**EXTRACT PROVIDED**.
-.-.-
Thank you @Jonesey95 –– STei (WMF) (talk) 21:34, 11 November 2025 (UTC)

Using the Phabricator #User-notice tag

Re phab:T58362#11364637, how come the #User-notice tag was removed from that task? In my experience previously, it seems like it's been okay for tasks to just sit in the 'Not ready to announce' column until they're ready (at which point someone usually moves the task on the workboard). One potential benefit of this is that it doesn't then need someone to remember to re-add the tag in the future :)

To confirm, has something changed in how the tag should be used? (I'm asking here rather than on the task itself as I guess my question is slightly broader than that specific action, and also to avoid potentially cluttering up that task's history!) [cc @STei (WMF)] Best, ‍—‍a smart kitten[meow] 20:38, 11 November 2025 (UTC)
-.-.-
**STORED ROWS**.
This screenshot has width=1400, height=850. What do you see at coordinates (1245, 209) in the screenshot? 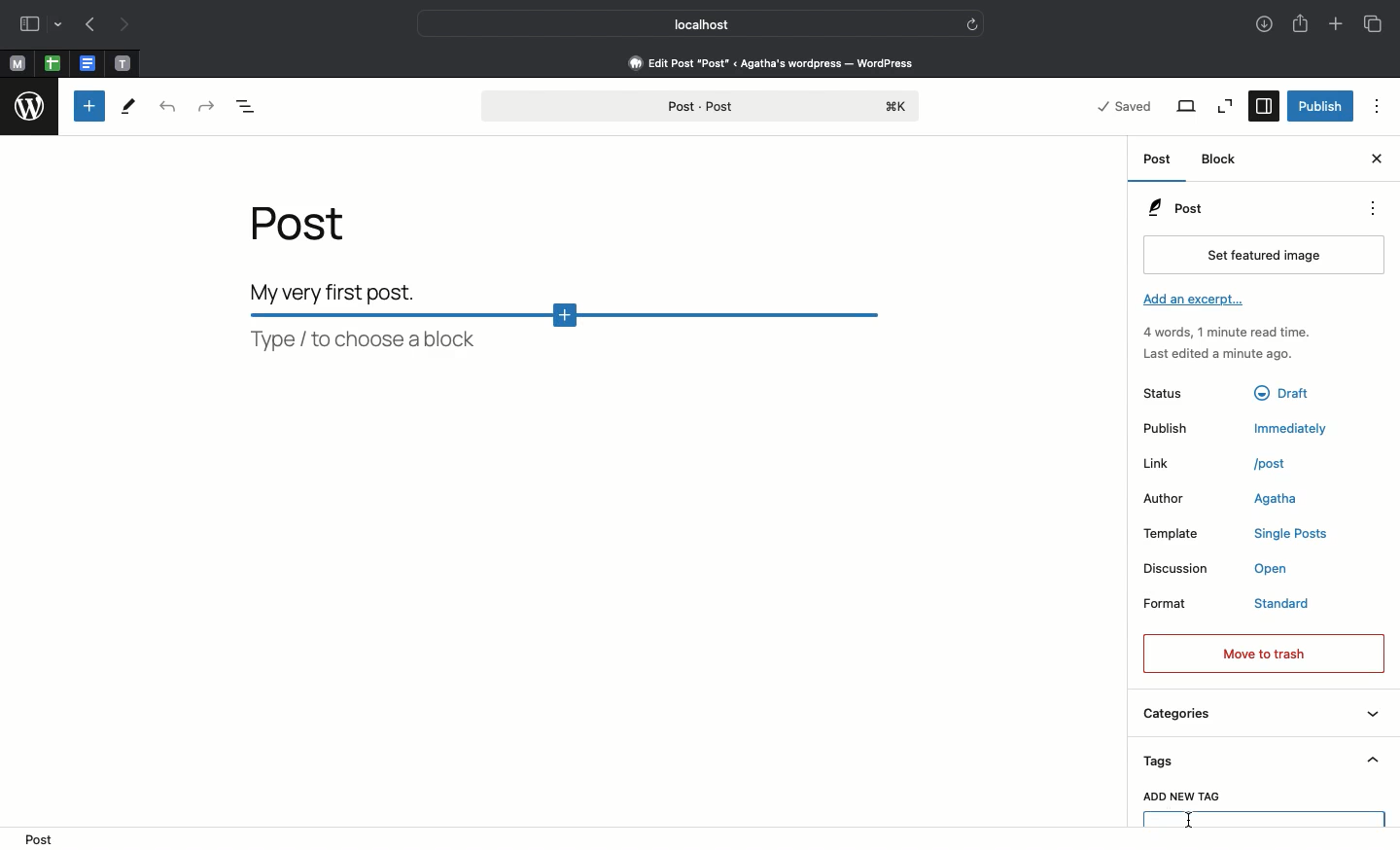
I see `Post` at bounding box center [1245, 209].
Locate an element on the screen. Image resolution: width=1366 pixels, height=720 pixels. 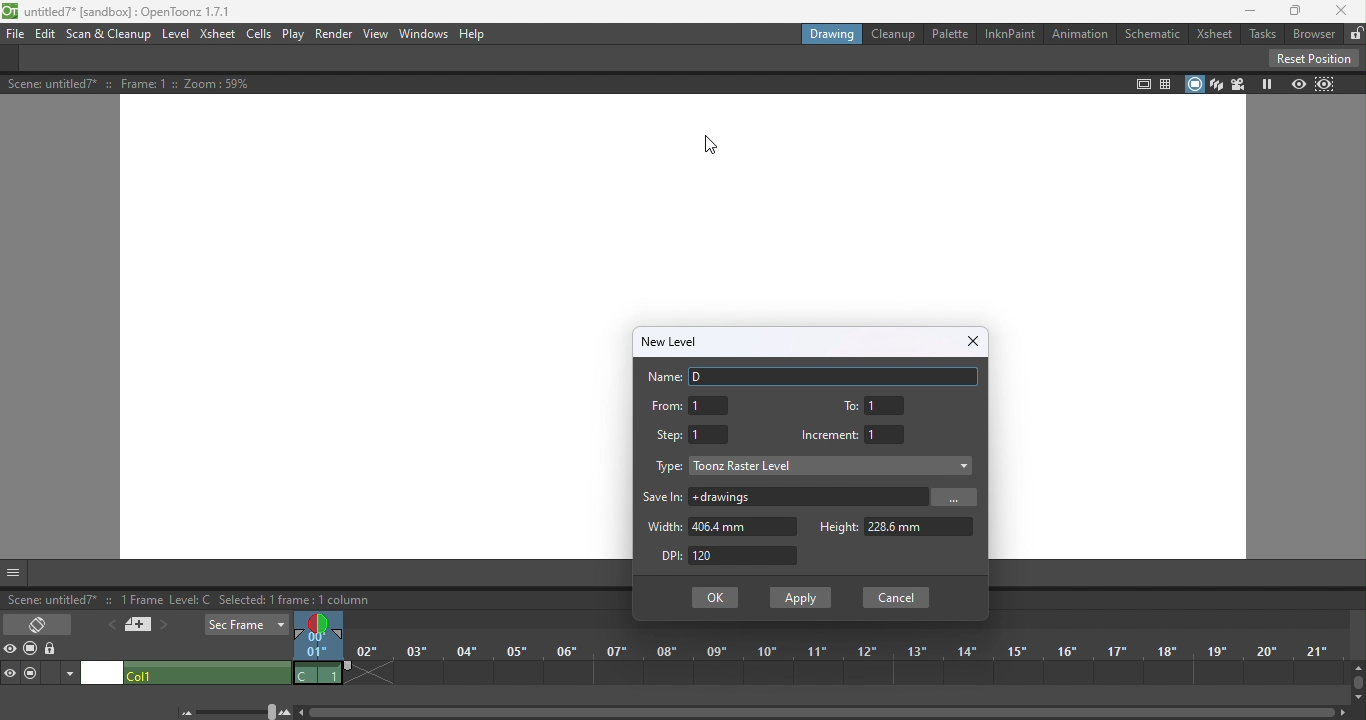
Preview is located at coordinates (1299, 85).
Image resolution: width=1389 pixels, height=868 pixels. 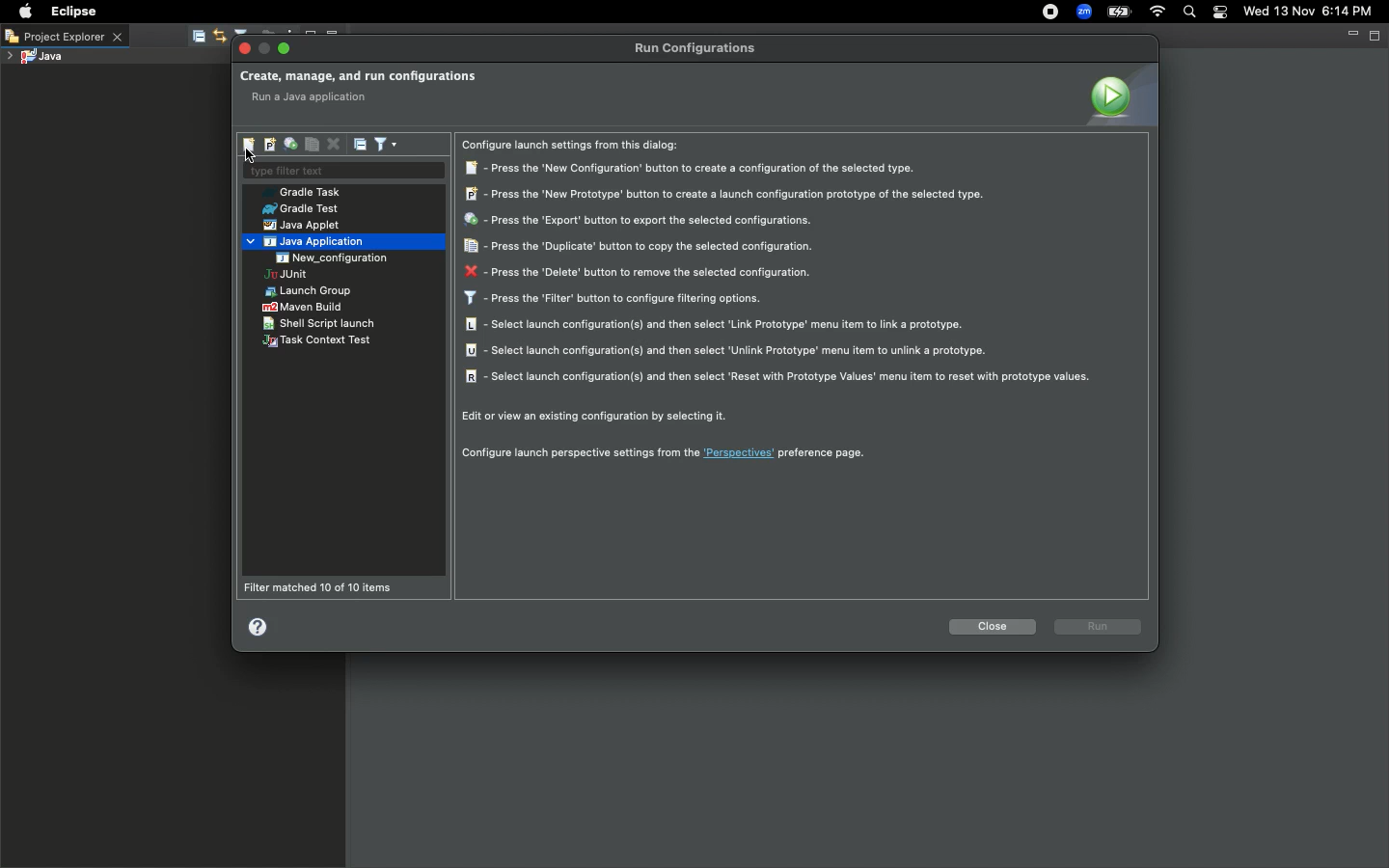 What do you see at coordinates (698, 48) in the screenshot?
I see `Run configurations` at bounding box center [698, 48].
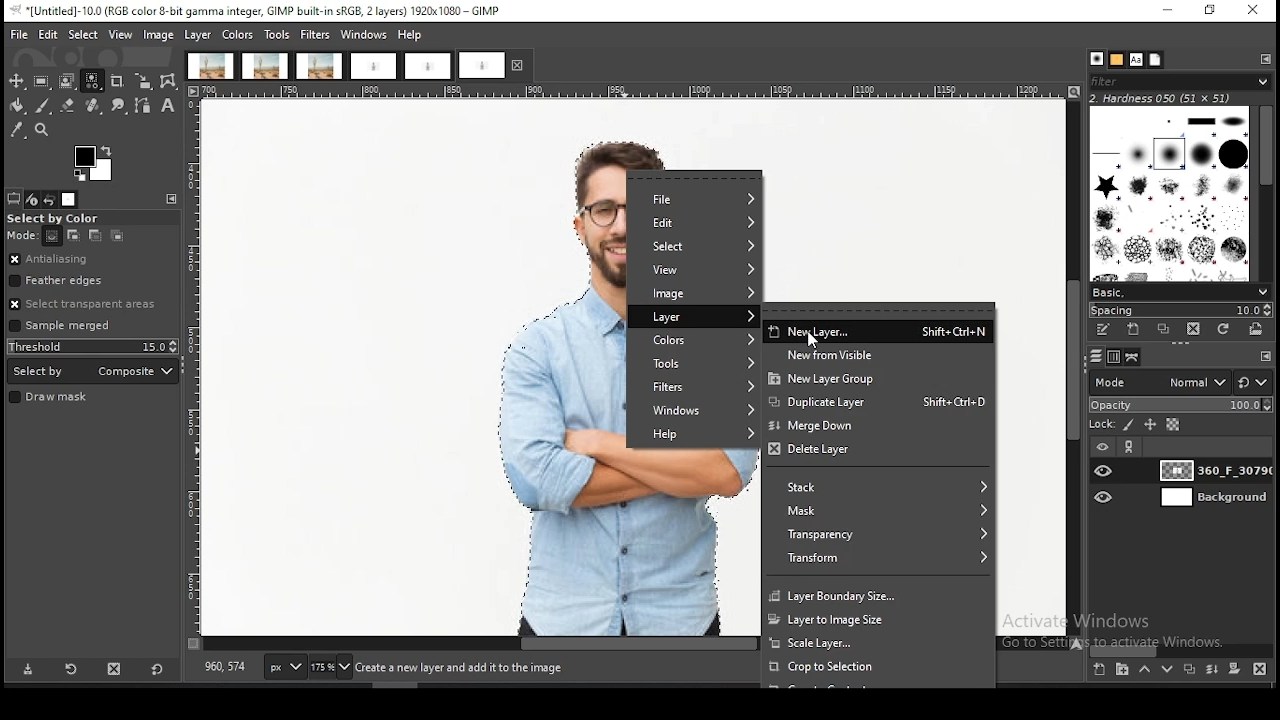 Image resolution: width=1280 pixels, height=720 pixels. What do you see at coordinates (813, 341) in the screenshot?
I see `mouse pointer` at bounding box center [813, 341].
-.-.-
**WRITTEN INSTRUCTION**. In the discussion of the User-notice tag, rewrite the part that opens with the words containing "Using the Phabricator" and closes with "20:38, 11 November 2025 (UTC)", updating it so that "workboard" becomes "project board".

**FINISHED ANSWER**.
Using the Phabricator #User-notice tag

Re phab:T58362#11364637, how come the #User-notice tag was removed from that task? In my experience previously, it seems like it's been okay for tasks to just sit in the 'Not ready to announce' column until they're ready (at which point someone usually moves the task on the project board). One potential benefit of this is that it doesn't then need someone to remember to re-add the tag in the future :)

To confirm, has something changed in how the tag should be used? (I'm asking here rather than on the task itself as I guess my question is slightly broader than that specific action, and also to avoid potentially cluttering up that task's history!) [cc @STei (WMF)] Best, ‍—‍a smart kitten[meow] 20:38, 11 November 2025 (UTC)